Weiter kritisierte Tipi die „Integrationsbeauftragte“ der Bundesregierung Özoguz scharf, da sie sich gegen ein komplettes Verbot der Kinderehe sowie kritisch zur am gleichen Tag stattgefundenen Razzia gegen den Verein DWR (Die wahre Religion) äußerte, die regelmäßig u.a. ihre „Lies“-Korane in Fußgängerzonen verteilte sowie zum Dschihad aufriefen. Weiter empfindet Tipi es als absolutes Unding, dass in deutschen Gerichten jährlich bis zu 1.500 Urteile gefällt werden, die entweder im Urteil oder in der Sache einen direkten Bezug zur Scharia, dem islamischen Recht, aufweisen. Meist geht es hier um familienrechtliche Angelegenheiten.

Des Weiteren unterstützt Tipi auch ein Verbot der Vollverschleierung und kritisierte den Ausspruch von Ex-Präsident Wulf und Merkel, der Islam gehöre zu Deutschland.

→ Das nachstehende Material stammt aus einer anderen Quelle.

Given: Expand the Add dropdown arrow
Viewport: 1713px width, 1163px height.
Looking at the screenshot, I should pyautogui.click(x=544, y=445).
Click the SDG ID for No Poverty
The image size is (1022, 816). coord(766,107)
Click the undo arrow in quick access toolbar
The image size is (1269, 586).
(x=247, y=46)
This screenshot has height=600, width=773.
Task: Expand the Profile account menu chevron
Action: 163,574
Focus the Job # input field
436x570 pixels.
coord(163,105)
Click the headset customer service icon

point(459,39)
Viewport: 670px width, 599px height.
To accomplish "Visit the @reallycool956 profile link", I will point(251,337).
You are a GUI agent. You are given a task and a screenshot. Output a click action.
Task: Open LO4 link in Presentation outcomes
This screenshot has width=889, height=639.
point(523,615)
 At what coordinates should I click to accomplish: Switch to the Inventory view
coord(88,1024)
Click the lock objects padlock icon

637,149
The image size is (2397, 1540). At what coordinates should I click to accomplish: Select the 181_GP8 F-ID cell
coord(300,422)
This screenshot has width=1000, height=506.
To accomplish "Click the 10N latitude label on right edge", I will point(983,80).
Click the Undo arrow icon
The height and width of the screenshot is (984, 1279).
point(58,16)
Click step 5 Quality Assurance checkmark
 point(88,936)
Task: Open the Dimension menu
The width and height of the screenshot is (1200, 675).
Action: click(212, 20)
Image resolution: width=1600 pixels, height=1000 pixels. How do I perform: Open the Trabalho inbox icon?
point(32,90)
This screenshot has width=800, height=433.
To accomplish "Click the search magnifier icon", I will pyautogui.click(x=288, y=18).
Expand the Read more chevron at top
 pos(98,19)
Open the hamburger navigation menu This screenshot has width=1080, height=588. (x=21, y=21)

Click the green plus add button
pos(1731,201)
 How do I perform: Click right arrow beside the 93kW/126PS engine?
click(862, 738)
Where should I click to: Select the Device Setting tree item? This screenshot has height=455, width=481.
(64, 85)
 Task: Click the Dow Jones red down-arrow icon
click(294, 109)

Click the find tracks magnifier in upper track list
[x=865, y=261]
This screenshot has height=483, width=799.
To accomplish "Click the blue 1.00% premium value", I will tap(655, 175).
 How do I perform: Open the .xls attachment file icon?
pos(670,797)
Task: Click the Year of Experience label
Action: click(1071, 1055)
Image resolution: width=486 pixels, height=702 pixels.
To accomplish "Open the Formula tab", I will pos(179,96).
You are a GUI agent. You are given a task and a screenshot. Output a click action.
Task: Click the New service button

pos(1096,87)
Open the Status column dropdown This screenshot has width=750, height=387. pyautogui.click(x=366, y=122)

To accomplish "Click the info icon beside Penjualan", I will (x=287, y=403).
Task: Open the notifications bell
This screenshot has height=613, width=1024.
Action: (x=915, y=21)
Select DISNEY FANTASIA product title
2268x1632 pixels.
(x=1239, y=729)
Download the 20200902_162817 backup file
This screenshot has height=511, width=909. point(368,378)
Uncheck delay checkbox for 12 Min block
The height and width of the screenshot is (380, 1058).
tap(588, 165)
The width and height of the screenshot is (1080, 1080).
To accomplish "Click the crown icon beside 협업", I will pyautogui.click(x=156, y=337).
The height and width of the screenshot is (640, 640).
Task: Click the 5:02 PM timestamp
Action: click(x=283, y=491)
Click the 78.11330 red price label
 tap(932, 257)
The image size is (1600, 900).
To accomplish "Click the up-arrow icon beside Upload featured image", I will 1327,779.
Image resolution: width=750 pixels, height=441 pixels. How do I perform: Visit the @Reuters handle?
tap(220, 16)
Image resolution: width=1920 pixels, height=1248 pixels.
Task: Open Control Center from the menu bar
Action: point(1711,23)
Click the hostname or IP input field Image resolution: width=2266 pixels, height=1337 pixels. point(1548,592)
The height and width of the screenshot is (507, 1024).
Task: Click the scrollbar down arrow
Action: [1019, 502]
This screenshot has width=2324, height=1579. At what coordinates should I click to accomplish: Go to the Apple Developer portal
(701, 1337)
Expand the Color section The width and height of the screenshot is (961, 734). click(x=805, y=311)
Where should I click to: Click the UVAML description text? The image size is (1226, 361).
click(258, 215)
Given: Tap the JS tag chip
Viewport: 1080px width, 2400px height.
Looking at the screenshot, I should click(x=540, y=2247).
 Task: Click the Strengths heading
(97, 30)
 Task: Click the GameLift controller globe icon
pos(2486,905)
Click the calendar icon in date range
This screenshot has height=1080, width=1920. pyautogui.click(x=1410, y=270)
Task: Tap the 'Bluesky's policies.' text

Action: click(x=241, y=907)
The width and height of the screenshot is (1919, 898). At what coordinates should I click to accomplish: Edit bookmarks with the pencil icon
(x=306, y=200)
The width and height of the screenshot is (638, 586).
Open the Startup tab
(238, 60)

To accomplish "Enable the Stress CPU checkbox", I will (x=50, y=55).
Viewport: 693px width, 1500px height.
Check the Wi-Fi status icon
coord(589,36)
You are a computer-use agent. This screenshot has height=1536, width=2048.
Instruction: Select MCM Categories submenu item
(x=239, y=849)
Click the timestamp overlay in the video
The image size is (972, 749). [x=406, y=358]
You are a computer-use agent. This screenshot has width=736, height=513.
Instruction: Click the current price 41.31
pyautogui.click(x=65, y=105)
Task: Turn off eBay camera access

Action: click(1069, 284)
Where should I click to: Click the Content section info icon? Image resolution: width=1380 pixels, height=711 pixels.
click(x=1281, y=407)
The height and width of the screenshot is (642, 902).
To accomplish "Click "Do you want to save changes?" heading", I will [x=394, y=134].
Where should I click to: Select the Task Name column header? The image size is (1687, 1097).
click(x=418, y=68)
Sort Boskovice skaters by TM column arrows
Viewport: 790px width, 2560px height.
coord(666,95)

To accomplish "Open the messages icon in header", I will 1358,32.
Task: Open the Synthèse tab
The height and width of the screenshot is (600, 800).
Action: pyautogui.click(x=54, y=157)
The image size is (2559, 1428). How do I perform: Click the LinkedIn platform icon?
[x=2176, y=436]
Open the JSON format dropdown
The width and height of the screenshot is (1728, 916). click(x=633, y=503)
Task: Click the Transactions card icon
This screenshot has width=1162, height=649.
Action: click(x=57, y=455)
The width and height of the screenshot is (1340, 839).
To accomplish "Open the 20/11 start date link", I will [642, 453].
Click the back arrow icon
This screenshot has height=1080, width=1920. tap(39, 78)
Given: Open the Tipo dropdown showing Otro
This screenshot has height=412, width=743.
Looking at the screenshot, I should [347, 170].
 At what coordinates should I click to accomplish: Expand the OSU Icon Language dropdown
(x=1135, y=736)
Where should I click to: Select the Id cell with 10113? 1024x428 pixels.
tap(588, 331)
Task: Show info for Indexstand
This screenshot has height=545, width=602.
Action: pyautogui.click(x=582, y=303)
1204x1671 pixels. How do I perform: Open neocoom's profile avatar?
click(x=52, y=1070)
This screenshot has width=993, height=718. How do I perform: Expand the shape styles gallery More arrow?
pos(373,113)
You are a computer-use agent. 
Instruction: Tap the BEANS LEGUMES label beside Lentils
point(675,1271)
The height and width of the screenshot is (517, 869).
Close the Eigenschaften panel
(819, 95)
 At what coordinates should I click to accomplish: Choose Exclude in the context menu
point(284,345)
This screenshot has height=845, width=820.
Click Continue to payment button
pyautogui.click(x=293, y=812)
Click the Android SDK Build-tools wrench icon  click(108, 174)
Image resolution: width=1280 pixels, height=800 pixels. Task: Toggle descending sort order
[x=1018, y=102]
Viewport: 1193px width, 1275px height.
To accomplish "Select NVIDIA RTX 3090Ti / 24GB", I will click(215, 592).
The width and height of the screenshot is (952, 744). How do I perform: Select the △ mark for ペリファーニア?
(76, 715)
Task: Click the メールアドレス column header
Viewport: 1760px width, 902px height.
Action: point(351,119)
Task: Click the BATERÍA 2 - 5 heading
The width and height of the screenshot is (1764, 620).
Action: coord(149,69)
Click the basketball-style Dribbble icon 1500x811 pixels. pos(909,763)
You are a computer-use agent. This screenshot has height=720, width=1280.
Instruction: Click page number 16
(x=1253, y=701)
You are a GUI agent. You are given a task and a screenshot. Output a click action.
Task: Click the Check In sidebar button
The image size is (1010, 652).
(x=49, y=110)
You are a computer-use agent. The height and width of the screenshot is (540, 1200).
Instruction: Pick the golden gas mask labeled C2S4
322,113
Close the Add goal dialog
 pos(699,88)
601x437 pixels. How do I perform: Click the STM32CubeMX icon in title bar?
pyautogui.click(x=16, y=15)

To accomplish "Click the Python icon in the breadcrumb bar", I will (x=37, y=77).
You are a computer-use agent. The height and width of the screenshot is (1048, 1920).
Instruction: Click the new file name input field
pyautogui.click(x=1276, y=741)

Tipi: “Wenn heute alle Muslime Deutschland verlassen würden, was bliebe dann noch vom Islam, außer den leeren Moscheen?“. Ein richtiger Satz, für den AfD-Mitglieder regelrecht medial geteert und gefedert worden wären, wenn sie ihn ausgesprochen hätten.

So gab es demnach ein großes Lob vom AfD-Kreistagsabgeordneten Michael Dill, der der Veranstaltung ebenfalls beiwohnte, für Tipis Mut und die klaren Aussagen, die sich leider nur noch sehr wenige CDU-Verantwortliche bewahrt hätten, der aber bei diesem Thema existenziell sei.

Ebenfalls anwesend waren auch 4 Vertreter der „Ahmadiyya-Muslim-Jamaat“, einer islamischen Vereinigung, die vom „Mainstream-Islam“ als Sekte angesehen, aber in Deutschland unter anderem bereits mit Staatsverträgen, u.a. auch in Hessen, anerkannt wird und demnach den „Islamunterricht“ an staatlichen Schulen erteilt.

So folgte nach der Wortmeldung eines Mitglieds des Verbands ein 5-minütiges Statement, das mehr an eine Werbeveranstaltung erinnerte und selbstverständlich nur die positivsten Seiten des Islam, ganz nach dem Ahmadiyya-Motto: „Liebe für alle – Hass für Keinen“ hervor heben sollte.

Widerspruch gab es direkt von Michael Dill, der anmerkte, dass in einer Veröffentlichung der Gemeinde, die nach Bekanntwerden eines islamkritischen Kurzfilms aufgelegt wurde z.B. schon das Kritisieren des geschätzt sehr jungen Alters von Aisha (Frau von Mohammed) durch „Ungläubige“ mit dem Höllenfeuer quittiert wird und „Allah streng im Strafen“ sei.

Auch sei es sehr verwunderlich, dass Islam Frieden bedeuten soll, sich im Koran, der für alle Strömungen gleichermaßen gilt aber exakt 204 Verse finden lassen, die gegen „Ungläubige“ gerichtet sind, u.a. mit direkten Tötungsbefehlen wie „Tötet sie wo immer ihr sie findet“, und die leider auch des Öfteren in die Tat umgesetzt würden.

Selbstverständlich und wie auf Knopfdruck wurde von einem aufmerksamen CDU-Mitglied entgegnet, dass die Bibel auch nicht besser sei – was schon ziemlich bezeichnend für den aktuellen Zustand der Steinbacher CDU im Besonderen und der Gesamtpartei im Allgemeinen ist.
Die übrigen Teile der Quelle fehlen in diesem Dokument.